I'm back...
Let me give you a run down on what i've been doing the past few months. Well last I've told you was that my father was going to be running in the Drake Well Marathon prior to Christmas. Well he ran it and he ran it well he knocked off something like 26 minutes. That is awesome especially for a 57 year old man running in his third marathon since september and in his third marathon ever. Oh yeah and let me remind you it was around a high school track.
That day I think I ended up running about four or five miles with him just to keep him going or just to keep me warm.
On January 1st I ran my first race of the year. Lyndsay and I were in Charleston, SC for New Years and decided to run in the resolution run. I was not ready for it I struggled through the whole thing but I finished and thats what counts right.
I've been running the past few weeks only running at most 4.5 miles in any one run. I'm doing ok but not as good as I would like to run, but who can I lie to, I'm not putting in the miles to make me be as good as I want to be.
What made me write this post was tonight I googled Elora and saw all of the outpouring of love that people have written about her and what people have done in honor of her. If you have ever been in my car you have noticed the picture of elora on the dash. Not a day goes by when I don't look at that picture. Elora has been on any road trip I have taken. She's been to Wisconsin, DC, MD, North Carolina. She ran with me during the 10k in October, she will be with me in my next race. Now is the time when the grieving is supposed to stop i think and the rest of your life is supposed to start. I don't think thats the case. Once people stop asking about Elora or any loss is when you are supposed to pick up and make sure that you don't forget about those that aren't with you anymore. I have noticed over the past few months that I have become more emotional. While hearing stories of people doing amazing things, or stories of people overcoming obstacles makes me want to cry or just cry in general. When I have bad days at work what I need to do is just put what is bothering aside and think of the fight that Elora had just her personality and just deal with it.

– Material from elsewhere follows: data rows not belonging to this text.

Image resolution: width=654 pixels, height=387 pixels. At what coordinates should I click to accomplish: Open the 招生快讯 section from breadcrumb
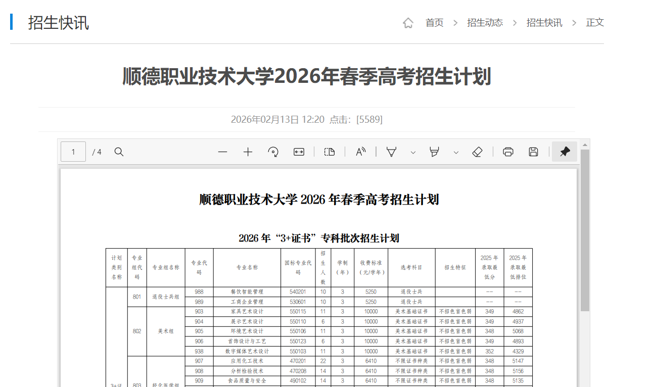pyautogui.click(x=544, y=22)
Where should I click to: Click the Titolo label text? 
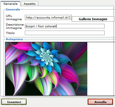coord(10,33)
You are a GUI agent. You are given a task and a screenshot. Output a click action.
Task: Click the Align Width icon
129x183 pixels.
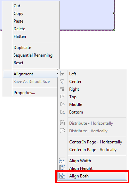62,160
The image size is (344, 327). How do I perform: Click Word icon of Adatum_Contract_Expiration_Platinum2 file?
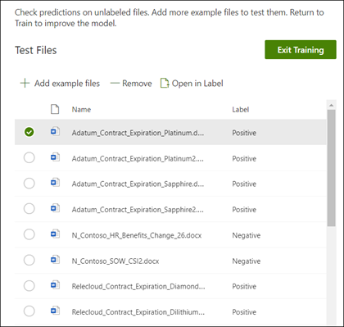click(x=55, y=157)
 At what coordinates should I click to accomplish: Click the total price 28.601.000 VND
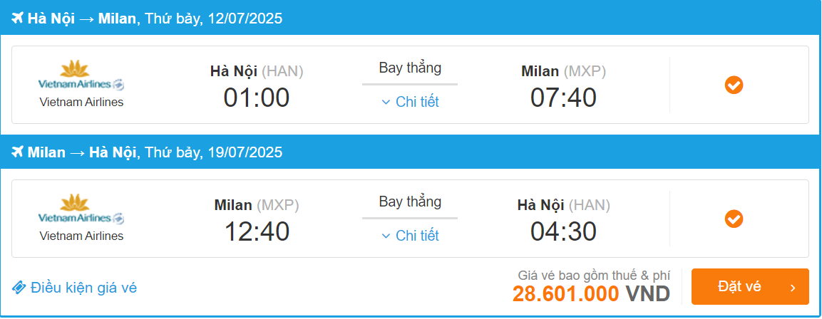pyautogui.click(x=591, y=293)
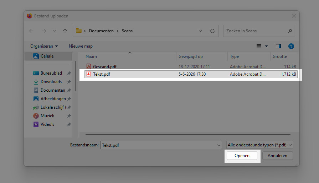Open the blue help question mark
Image resolution: width=319 pixels, height=183 pixels.
click(291, 46)
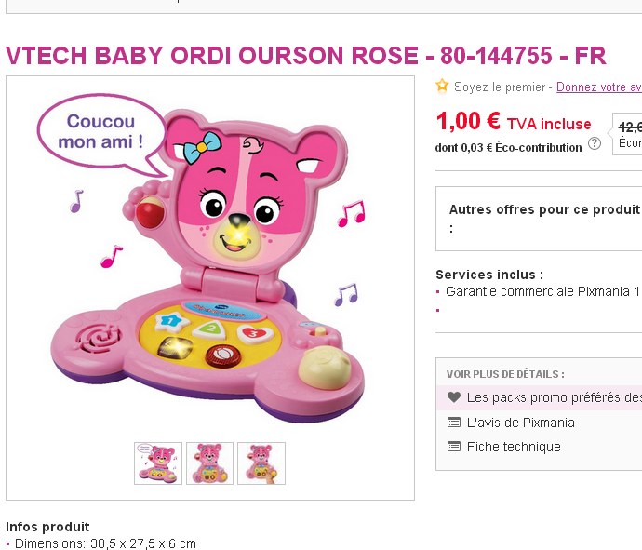Screen dimensions: 642x550
Task: Enlarge the main pink bear laptop image
Action: coord(209,261)
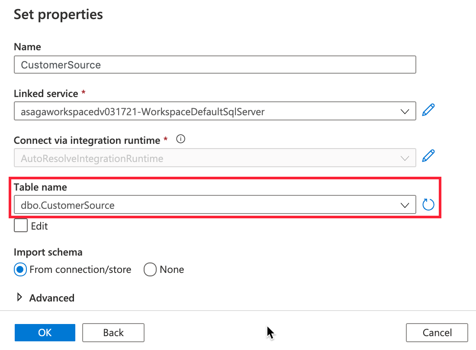Viewport: 476px width, 350px height.
Task: Edit the integration runtime with pencil icon
Action: 428,156
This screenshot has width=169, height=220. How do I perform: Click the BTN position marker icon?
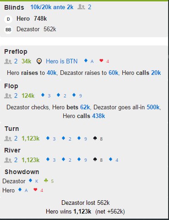[x=39, y=62]
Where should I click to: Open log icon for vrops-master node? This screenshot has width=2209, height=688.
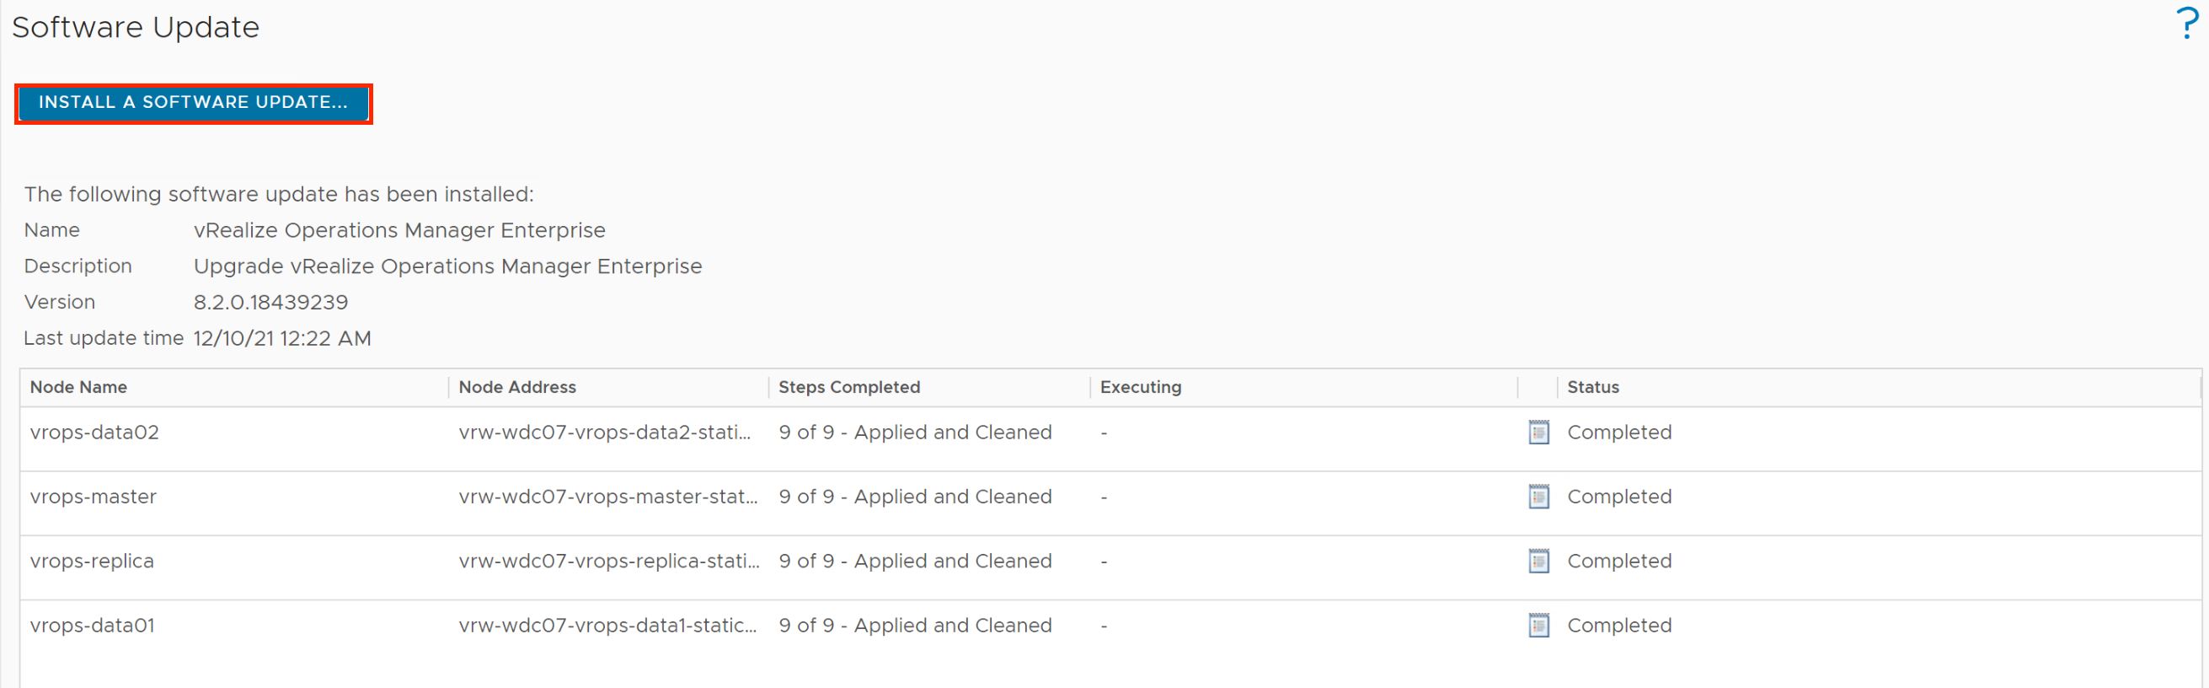(1538, 497)
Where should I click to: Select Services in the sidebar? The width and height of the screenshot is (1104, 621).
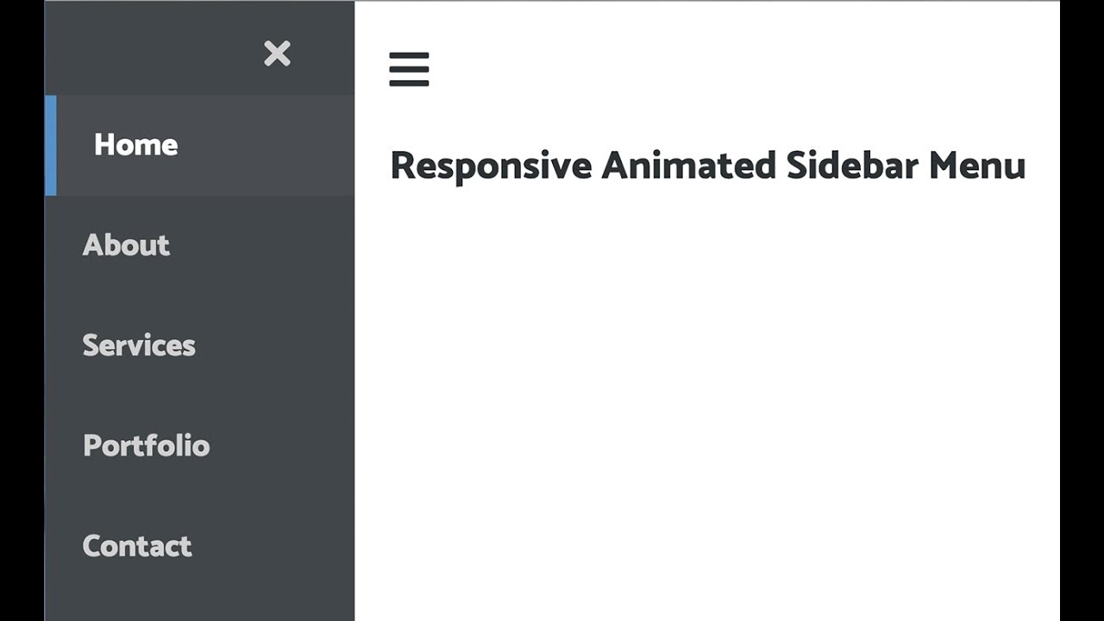click(x=139, y=345)
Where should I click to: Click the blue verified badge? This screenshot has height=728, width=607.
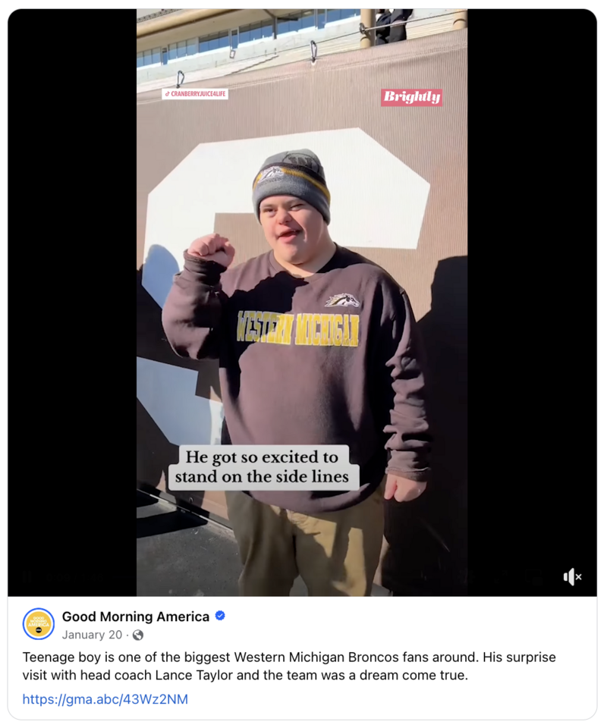220,616
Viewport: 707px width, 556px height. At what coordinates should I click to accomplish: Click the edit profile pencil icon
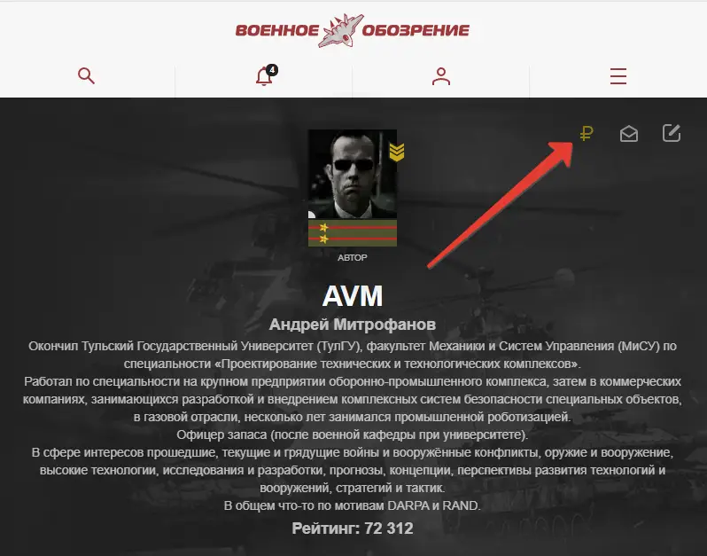[672, 133]
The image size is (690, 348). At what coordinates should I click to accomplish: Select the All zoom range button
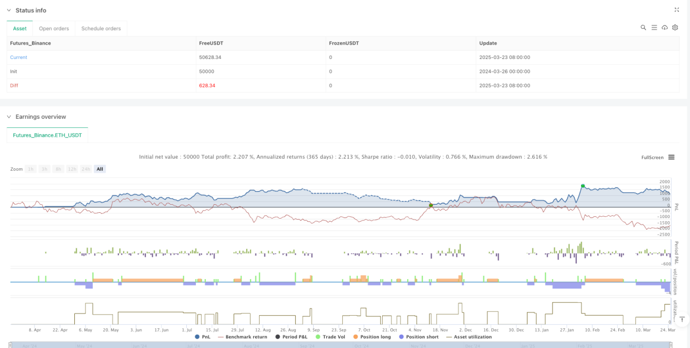[100, 169]
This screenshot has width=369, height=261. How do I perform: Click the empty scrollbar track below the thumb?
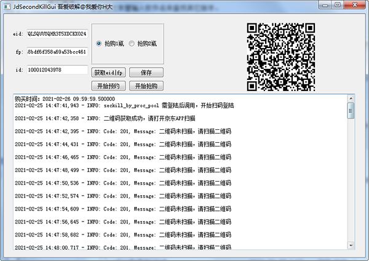tap(351, 185)
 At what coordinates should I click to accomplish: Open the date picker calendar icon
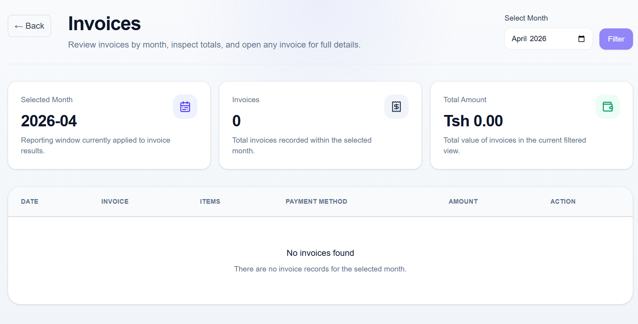point(581,39)
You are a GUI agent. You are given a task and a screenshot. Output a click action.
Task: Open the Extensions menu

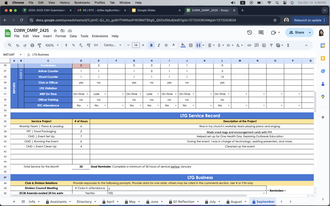(100, 36)
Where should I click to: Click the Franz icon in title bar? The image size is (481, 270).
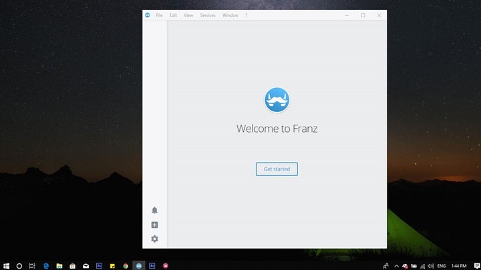147,15
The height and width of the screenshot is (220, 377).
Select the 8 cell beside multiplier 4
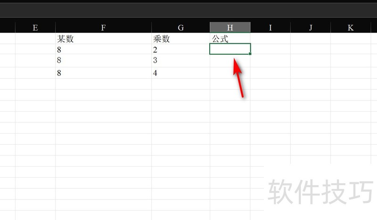[x=103, y=73]
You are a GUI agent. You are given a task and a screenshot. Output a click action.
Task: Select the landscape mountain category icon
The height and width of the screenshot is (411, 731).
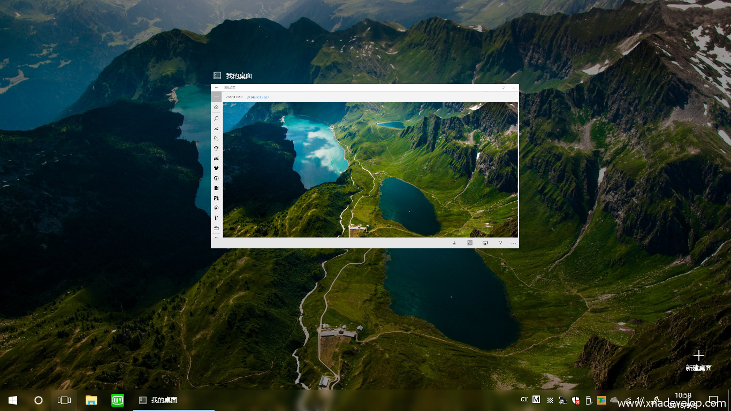point(216,128)
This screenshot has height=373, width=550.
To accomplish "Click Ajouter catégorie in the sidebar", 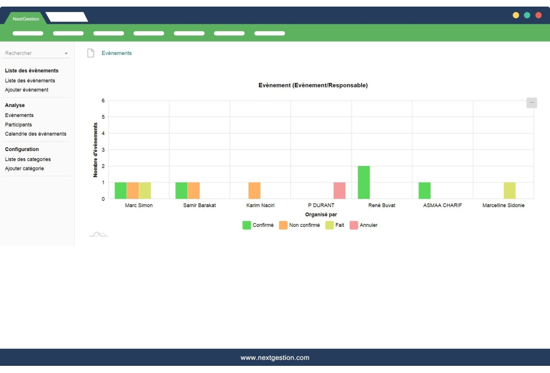I will (x=24, y=169).
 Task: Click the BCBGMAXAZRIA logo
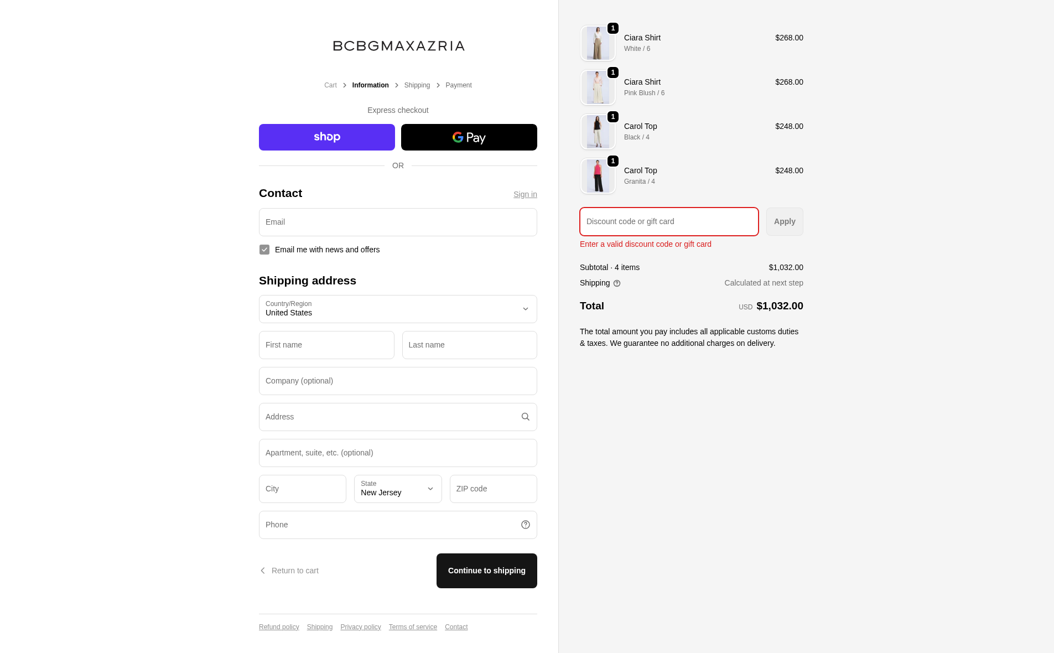[398, 46]
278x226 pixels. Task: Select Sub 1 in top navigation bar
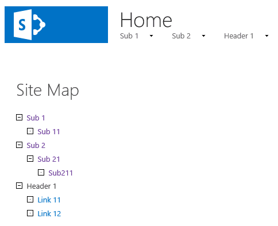tap(129, 36)

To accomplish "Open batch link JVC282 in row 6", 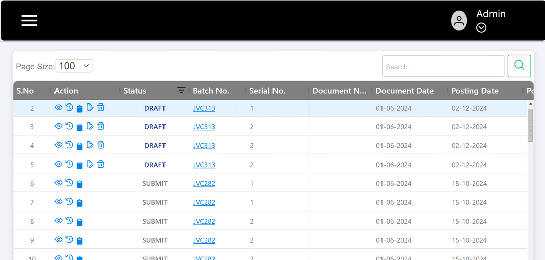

I also think daily of Dad, Leslie and Ben. I hope that they are dealing with this as best as they can. They are currently planning a trip to Ecuador to see my sister and her family. i wish I could go with them but with a possible move in the future I need to get that done before I can plan a long trip.
Anyway, as you can tell I have had a lot of stuff bottled up inside, thanks for reading if you've made it down this far.
See you on the road.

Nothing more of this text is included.